I take it you have no, or very little, programming experience? If you did you would understand that making a requirement optional in code is very basic. Switching over to email for the 2FA is also a pretty easy change since they already have email addresses for every account. You seem to be just blindly supporting them while acting like you know far more about how the back end works, or where they actually are in development, than you actually do.
I have been using 2FA for some time now. It does not bother you when you restart your phone. Only if you log out of the app before closing it and need to log back into the app.

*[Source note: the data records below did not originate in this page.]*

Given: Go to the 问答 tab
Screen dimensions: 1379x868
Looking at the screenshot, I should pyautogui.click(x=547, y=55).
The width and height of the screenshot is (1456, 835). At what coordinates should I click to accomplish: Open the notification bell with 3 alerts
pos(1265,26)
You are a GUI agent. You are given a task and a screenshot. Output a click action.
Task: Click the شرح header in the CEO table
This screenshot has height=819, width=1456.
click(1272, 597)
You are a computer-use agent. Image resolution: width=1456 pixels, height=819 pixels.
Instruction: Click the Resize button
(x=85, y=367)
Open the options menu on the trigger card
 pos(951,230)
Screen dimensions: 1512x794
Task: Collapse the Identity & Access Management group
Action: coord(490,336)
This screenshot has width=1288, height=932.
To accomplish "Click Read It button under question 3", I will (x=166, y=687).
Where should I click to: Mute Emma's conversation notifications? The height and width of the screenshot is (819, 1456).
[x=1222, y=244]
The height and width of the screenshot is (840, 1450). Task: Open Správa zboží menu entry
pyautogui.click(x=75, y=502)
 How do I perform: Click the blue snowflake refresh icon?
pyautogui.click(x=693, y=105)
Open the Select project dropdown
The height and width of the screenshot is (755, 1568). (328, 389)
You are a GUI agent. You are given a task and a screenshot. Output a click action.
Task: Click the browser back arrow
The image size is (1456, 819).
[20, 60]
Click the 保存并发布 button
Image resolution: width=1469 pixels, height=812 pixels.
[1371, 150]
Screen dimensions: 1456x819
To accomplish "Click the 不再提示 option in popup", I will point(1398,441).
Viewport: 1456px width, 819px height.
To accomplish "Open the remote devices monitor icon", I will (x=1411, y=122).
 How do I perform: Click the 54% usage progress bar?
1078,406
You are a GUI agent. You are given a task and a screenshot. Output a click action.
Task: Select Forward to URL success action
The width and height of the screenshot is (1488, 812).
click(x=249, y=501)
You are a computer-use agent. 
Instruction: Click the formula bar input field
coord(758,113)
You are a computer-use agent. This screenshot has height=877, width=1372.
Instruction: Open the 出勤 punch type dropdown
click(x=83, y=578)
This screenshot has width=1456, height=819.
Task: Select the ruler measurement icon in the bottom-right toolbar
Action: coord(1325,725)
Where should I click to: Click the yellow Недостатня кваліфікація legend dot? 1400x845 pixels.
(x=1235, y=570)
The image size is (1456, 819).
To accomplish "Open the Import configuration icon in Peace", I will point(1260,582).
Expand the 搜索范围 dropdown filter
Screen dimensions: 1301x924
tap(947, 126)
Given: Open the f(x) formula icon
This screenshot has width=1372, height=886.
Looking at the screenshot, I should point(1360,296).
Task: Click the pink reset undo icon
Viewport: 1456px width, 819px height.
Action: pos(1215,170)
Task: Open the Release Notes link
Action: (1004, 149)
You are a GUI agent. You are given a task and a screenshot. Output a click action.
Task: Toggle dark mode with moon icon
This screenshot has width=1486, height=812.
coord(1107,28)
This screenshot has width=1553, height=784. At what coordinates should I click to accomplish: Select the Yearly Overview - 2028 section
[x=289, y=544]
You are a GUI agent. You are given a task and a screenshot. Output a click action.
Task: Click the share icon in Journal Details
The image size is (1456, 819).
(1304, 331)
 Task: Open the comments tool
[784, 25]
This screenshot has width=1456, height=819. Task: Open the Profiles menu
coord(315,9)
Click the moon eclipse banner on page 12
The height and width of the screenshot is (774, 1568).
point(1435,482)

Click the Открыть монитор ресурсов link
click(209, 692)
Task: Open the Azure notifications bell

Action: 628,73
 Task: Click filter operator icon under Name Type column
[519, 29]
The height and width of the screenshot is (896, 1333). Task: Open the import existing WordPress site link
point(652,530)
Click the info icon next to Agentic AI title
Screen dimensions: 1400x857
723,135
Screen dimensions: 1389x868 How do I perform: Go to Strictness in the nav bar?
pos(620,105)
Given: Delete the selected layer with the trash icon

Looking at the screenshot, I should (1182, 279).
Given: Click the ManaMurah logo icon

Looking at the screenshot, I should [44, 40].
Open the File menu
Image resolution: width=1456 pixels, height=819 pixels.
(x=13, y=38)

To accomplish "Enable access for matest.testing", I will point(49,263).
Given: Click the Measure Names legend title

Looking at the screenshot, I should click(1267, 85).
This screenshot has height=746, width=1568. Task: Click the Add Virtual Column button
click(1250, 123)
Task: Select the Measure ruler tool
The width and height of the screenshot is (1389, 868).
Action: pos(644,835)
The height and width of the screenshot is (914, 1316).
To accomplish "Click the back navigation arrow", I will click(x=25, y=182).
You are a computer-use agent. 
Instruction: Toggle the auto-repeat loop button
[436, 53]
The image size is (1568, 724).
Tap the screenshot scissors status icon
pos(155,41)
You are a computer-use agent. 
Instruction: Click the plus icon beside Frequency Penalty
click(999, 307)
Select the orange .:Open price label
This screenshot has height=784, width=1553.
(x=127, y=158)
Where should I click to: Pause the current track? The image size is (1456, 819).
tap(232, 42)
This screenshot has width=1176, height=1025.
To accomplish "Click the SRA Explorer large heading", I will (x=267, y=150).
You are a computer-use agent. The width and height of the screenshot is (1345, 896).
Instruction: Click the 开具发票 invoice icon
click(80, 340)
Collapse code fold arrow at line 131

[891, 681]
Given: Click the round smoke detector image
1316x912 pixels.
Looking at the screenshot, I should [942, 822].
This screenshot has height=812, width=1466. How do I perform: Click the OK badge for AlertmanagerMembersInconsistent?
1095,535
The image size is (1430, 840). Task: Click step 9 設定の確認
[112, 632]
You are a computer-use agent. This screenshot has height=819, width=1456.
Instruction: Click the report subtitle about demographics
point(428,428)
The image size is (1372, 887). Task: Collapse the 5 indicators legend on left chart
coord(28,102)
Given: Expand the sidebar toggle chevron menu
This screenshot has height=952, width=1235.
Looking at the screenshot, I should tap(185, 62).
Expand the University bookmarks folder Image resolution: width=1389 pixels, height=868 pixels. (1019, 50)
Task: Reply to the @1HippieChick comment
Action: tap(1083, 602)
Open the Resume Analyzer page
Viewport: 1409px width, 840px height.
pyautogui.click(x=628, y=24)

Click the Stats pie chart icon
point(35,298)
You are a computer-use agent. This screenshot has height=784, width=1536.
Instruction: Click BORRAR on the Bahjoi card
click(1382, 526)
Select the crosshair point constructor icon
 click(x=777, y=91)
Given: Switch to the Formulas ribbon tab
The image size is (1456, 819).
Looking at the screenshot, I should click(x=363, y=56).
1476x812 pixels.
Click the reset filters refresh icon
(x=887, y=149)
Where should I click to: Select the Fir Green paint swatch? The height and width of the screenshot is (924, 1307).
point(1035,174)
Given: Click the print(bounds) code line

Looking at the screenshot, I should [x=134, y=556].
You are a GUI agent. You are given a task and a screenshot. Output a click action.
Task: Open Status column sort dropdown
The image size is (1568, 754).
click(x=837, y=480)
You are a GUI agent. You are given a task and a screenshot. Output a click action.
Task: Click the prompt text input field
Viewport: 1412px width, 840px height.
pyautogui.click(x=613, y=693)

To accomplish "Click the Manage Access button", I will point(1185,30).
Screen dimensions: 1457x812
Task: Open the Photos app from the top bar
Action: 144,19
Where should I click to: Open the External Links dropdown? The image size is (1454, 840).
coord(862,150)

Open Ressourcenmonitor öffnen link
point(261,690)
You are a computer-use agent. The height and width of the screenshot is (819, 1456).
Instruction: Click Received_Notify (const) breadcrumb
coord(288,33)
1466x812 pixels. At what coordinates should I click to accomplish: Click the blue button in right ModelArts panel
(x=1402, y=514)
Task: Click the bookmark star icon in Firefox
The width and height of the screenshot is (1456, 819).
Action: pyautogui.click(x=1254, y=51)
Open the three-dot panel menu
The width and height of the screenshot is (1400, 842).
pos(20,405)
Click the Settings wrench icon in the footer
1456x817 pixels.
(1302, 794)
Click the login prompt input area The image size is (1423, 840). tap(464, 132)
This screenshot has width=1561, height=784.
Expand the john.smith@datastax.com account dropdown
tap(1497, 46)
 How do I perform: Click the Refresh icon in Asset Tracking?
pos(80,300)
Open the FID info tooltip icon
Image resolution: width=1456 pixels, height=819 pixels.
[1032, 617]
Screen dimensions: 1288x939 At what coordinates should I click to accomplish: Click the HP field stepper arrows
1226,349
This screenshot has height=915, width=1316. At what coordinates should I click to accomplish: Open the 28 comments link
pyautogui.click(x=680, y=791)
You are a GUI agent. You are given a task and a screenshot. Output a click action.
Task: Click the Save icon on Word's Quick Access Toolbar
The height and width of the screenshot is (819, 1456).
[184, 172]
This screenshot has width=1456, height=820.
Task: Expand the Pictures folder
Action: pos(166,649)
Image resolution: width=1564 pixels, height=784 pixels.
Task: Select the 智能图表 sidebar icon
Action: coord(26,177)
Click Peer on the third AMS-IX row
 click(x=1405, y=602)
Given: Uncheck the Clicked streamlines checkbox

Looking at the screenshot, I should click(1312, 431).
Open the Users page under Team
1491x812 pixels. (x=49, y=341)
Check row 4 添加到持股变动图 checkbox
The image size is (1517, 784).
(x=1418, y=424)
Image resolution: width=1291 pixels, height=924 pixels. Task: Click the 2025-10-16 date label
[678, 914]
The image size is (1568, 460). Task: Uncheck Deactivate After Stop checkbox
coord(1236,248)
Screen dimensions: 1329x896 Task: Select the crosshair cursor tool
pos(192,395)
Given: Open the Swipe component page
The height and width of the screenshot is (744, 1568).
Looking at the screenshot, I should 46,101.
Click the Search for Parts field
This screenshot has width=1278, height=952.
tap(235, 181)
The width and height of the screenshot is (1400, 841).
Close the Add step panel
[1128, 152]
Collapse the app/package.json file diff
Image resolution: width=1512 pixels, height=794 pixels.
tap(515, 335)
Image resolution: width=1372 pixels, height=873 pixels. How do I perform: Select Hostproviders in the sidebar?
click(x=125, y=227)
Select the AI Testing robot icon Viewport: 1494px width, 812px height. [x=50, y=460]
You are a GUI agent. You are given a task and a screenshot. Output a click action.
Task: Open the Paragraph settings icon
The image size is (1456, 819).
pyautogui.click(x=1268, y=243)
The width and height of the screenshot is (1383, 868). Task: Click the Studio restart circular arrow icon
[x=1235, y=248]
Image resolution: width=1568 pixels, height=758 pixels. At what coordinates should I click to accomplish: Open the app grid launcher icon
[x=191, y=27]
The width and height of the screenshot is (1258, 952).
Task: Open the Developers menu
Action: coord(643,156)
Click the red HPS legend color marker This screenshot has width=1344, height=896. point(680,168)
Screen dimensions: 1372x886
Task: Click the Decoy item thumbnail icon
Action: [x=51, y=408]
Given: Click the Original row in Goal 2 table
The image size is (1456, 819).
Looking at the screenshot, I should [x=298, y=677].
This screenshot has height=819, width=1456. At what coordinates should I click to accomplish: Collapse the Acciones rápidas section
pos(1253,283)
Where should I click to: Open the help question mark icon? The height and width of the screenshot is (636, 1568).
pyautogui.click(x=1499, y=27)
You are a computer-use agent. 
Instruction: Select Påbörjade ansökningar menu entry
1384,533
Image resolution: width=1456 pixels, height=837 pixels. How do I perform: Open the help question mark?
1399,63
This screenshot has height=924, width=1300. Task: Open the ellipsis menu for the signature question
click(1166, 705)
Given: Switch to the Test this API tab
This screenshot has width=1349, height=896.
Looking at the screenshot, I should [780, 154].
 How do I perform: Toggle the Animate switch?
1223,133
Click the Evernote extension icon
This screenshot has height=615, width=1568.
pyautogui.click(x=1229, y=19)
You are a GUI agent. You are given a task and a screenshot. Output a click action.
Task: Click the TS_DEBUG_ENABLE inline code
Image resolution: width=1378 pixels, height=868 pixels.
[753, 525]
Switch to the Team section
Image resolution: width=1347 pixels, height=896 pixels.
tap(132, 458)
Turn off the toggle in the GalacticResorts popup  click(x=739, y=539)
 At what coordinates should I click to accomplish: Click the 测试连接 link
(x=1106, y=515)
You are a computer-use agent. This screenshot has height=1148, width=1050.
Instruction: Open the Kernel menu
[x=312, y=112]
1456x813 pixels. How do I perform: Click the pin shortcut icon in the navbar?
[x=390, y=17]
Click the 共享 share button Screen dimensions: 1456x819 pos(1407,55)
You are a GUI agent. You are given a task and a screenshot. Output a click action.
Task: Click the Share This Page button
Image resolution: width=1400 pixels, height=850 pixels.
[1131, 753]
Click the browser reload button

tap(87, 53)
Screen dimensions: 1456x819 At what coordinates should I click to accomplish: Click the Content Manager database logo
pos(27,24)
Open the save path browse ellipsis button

Yet that he nothing to do with what I’m discussing. Some people protect their homes with security systems with no issues or hassles yet it’s still not a requirement to live in one. I’ve lost a lot of data due to a company (Dropbox) who somehow managed to screw up my backup codes (none provided worked) and I lost EVERYTHING tied to that account. What makes you think Wyze is anymore responsible than Dropbox? Accidents happen and 2FA has no recourse if and when you lose access due to the terms that apply to using it.
I have very little modern coding experience as I haven’t kept up with the newest platforms since doing it in the 80’s and early 90’s when it was still in it’s infancy.
I am actually just advocating for giving them the time to make it work… specifically because I don’t know how complicated it is. And, given that you don’t have any knowledge of the custom coding that Wyze has implemented, I wouldn’t think you would be so confident in being an expert at what Wyze needs to do to integrate all of this into a successful working model. If it is that simple, post it.
What would the point be in me posting a snippet of code be? Their programmers know what needs to be done. I can guarantee you that, if they don’t implement opt-out from the start, then the reason they are doing this is to grab as many phone numbers as they can for their data mining partners. This isn’t rocket science and they already have 2FA. Making it mandatory for any amount of time only has mine purpose…getting more data from customers.
I believe you are correct. The question is if users are going to provide them the time to do it or continue to post about a feature that has been announced but has yet to be developed and implemented.
Completely unsubstantiated speculation based on an emotional perspective. It is an argument simply for the sake of argument that distracts from the true security reasons for implementation. Logic would lead me to believe that this is untrue given they are also strongly advocating the use of Authenticator apps that do not have any phone number use.
They didn’t even mention the Authenticator apps until after they said it would be done via SMS and people complained about that. There’s nothing unsubstantiated about my opinion. They are already data mining our accounts and activity via Segment, Braze, and Google.